At the same time, we know quitting isn’t an option. Somehow, we have to pull through.

That process has to start now. We can’t wait until all the headaches are over. That’s never going to happen. As soon as one difficulty’s settled, another crops up to take its place.

Troubles are also relative. What seemed earth-shattering in our 20s feels silly compared with crises later on.

Instead, we have to live in spite of the curveballs. We must eke out joy wherever it can be found.

It might arrive at unexpected moments. When my mother was being treated for cancer, I attended radiation treatments with her. A fellow patient shared funny stories about his illness that had us howling with delight.

Joy may already be under your nose. Your lifelong passion for working in your garden is the perfect antidote for your shattered nerves.

It’s also important to contain the emotional damage. No matter how traumatic the current stressor, some facets of your life remain the same. After a tree branch falls on your car, you’re grateful that no one was injured and that insurance will help pay for the damage.

Identifying intact areas minimizes the chances that you’ll feel overwhelmed. You’ll see quickly that all is not lost. Lots of your life is OK.

You may even wish to quantify what percentage of your life is in upheaval and what’s still firm as bedrock.

Avoid the temptation to be dramatic and think “Everything’s a total mess.”

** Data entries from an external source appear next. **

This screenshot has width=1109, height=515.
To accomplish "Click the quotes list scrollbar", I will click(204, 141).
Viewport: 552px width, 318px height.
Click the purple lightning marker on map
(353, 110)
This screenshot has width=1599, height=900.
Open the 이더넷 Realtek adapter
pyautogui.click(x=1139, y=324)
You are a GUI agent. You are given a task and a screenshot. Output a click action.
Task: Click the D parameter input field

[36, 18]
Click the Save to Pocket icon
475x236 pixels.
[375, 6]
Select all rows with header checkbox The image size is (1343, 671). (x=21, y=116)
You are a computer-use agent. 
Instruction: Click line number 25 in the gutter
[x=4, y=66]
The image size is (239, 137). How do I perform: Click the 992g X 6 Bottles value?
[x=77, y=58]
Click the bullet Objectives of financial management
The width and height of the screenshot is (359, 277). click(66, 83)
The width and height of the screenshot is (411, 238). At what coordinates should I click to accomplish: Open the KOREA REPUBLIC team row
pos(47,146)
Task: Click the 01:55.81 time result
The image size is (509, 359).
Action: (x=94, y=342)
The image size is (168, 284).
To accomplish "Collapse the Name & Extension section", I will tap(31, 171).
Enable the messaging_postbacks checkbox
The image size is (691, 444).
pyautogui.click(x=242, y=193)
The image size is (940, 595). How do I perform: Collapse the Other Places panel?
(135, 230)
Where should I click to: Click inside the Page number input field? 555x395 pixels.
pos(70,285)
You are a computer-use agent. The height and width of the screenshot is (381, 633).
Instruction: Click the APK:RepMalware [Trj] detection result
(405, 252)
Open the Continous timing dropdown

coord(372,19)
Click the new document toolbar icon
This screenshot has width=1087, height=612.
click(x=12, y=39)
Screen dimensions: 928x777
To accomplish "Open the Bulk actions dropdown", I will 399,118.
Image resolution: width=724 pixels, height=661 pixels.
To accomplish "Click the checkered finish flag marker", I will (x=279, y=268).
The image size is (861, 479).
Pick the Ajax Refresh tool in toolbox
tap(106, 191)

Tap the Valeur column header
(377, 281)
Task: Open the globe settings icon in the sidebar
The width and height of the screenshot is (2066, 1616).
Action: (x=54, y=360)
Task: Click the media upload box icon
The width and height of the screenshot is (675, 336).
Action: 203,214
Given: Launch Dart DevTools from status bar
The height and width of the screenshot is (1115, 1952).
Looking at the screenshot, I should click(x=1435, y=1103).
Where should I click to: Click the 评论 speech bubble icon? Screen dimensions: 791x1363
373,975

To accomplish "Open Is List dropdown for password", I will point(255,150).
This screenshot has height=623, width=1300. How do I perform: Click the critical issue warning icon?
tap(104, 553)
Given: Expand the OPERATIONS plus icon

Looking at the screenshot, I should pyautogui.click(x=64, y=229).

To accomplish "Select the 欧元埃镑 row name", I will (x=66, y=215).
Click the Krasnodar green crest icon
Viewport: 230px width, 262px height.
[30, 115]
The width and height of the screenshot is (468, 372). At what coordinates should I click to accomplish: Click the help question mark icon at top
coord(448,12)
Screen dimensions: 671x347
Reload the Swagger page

If you’re honest, you might acknowledge that, say, 20 percent of your well-being is affected. Everything else is good to go.

That sameness is like an old friend; when you engage in those familiar activities, you feel safe. You’re personally in charge.

No doubt, there’s still chaos. You’ll carry on.

LIVING THROUGH CRISIS

Don’t overreact. Life is full of drama. How we handle each episode determines our amount of mental anguish. Staying low key in the line of fire helps us keep calm and prevents collateral damage. Of course, certain events are serious. Even so, going berserk never improves things.

Listen to your verbiage. Notice how you talk. Avoid words and phrases that make things worse than they are. Instead, be optimistic. Your words reflect your thoughts. Your emotional bandwidth doesn’t need to be contaminated with negativity.

Identify areas that are untouched by the problem. Sure, you’re in the midst of a crisis. But much of your life is safe and sound. It’s good to know that not everything is falling apart.

Limit the amount of time you spend thinking about your problem. You can’t fret 24/7. That’s not productive. And you’ll quickly get burned out. Set aside a specific time to make calls, search the Web, answer related emails or talk to insurance companies. Then put it all away and take a break.

Take good care of yourself. Stressful times are emotionally draining. We’re more likely to get sick, feel tired, snap at loved ones and have an accident. Treat yourself with kid gloves. Go to bed early. Eat healthy, low-fat, vitamin-packed meals. Be vigilant about how much alcohol you drink. Excessive liquor never helped.

Find joy. No matter how difficult your situation, there’s still joy hidden in your life. Notice butterflies in your garden. Talk to a grandchild on the phone. Take the dog on your favorite hiking trail. Immerse yourself in all the goodness life has to offer. You need it right about now.